▸ Task description
From the records below, work out how many lines carry the string "agent". Leave out everything but the number.

▸ Records provided
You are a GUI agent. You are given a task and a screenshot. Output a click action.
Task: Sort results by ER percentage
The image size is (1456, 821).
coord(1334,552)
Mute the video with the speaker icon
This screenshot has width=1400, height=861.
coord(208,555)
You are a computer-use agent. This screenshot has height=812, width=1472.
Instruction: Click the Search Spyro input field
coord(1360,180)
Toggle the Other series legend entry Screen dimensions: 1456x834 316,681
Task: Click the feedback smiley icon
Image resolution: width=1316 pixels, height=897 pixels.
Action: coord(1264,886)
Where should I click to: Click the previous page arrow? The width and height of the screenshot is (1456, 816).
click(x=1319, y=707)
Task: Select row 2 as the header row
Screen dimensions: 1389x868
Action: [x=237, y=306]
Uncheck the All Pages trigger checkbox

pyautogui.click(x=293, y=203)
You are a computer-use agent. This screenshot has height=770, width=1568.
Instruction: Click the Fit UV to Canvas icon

▸ Task response
3